RAW DATA ▸
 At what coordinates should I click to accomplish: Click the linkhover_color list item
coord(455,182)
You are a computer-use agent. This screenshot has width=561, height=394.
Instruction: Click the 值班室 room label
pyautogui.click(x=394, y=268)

TASK DETAILS ▸
Restate the records from above exactly as they read.

RESULT OF THIS TASK ▸
 At what coordinates should I click to accomplish: Click the linkhover_color list item
coord(455,182)
You are a computer-use agent. This screenshot has width=561, height=394.
Instruction: Click the 值班室 room label
pyautogui.click(x=394, y=268)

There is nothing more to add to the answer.